The Chronicle’s Food section ran an unusual story today about a magic peanut elixir. (I didn’t even know peanuts needed elixing.)
I had to try it. I rushed to San Francisco, parked on Divisadero just south of Haight, and looked around wildly for teeming crowds of high-energy peanut-milk faithful, surrounded by cast-off wheelchairs and crutches, radiant with positive vibes in spite of their ratty alternative clothing (this is Haight St. after all). I found no such throng. I couldn’t even find the cafe; I had to pull out my laptop to look up the address. I was right across the street from the place.
I walked inside. There were two other people there — the owners. Given today’s press, I thought sure the place would be filled. If you can’t find a miracle on Haight Street, or at least a dime bag, where can you?
But one wall inside the cafe did indeed feature a dozen written testimonials to the miracles of peanut milk. The praise is honest and heartfelt.
I don’t have AIDS, baldness, or rickets — not yet, anyway — so I wasn’t sure whether I’d notice any immediate benefit. But I ordered up a tall peanut smoothie (peanut milk, apples, bananas) and awaited my personal miracle. It arrived with a little paper cap on the straw.

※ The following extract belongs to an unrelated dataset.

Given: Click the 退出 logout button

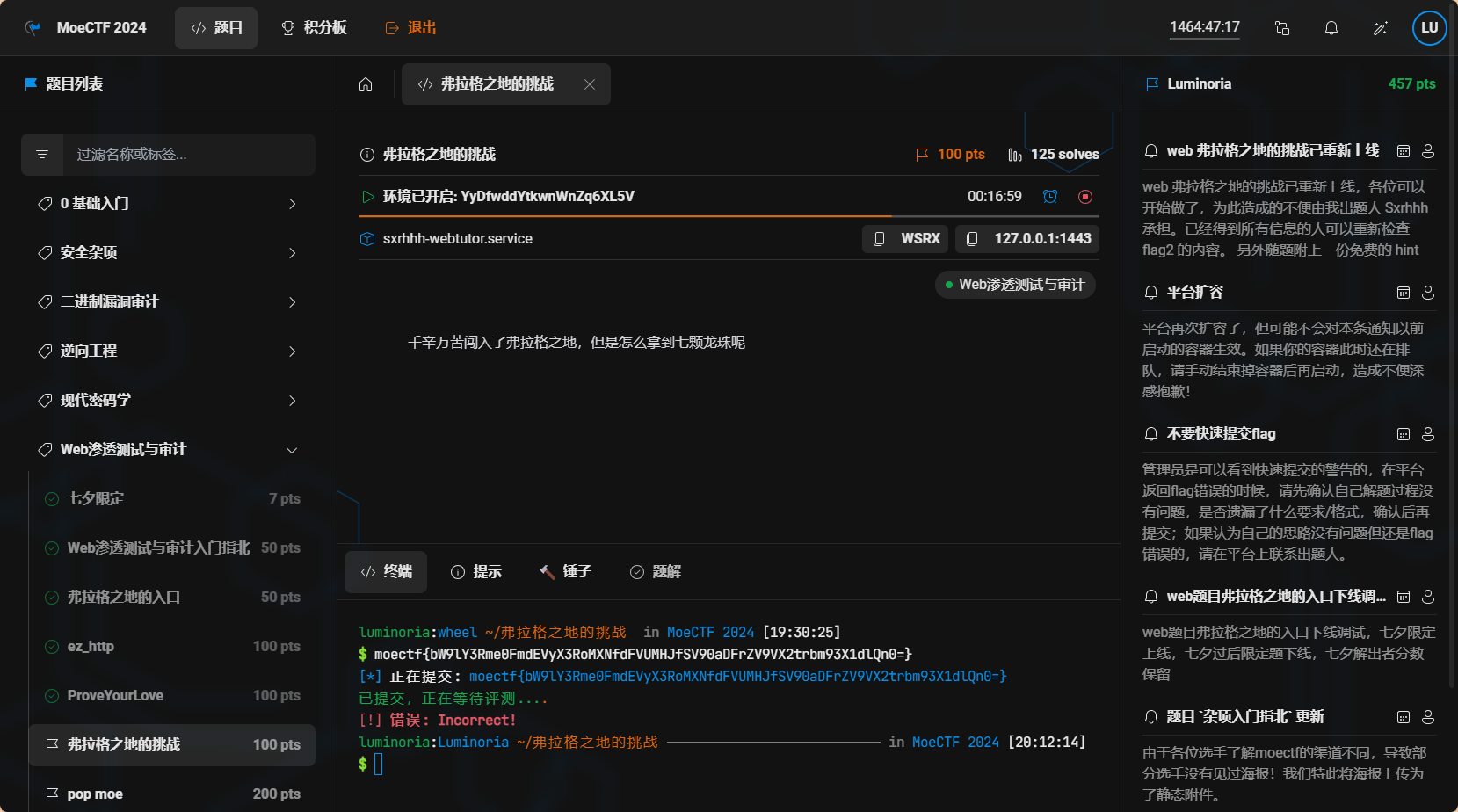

Amy Moon said her peanut smoothie was “delicious.” I can’t say I agree. I’ve had some nasty smoothies — all from my own kitchen, like spinach/kale, which in what would have been a true medical miracle very nearly brought my stomach out my mouth — and this compares favorably. I finished it. I’m not sure I’d want another one, though. I can’t say “I wouldn’t cross the street for one of those,” because I already had. You get the idea.
And then I drove straight to Amoeba Records and bought a CD.
Hey, wait a second — I got out of Amoeba with only one CD?! I’m cured! I’m cured!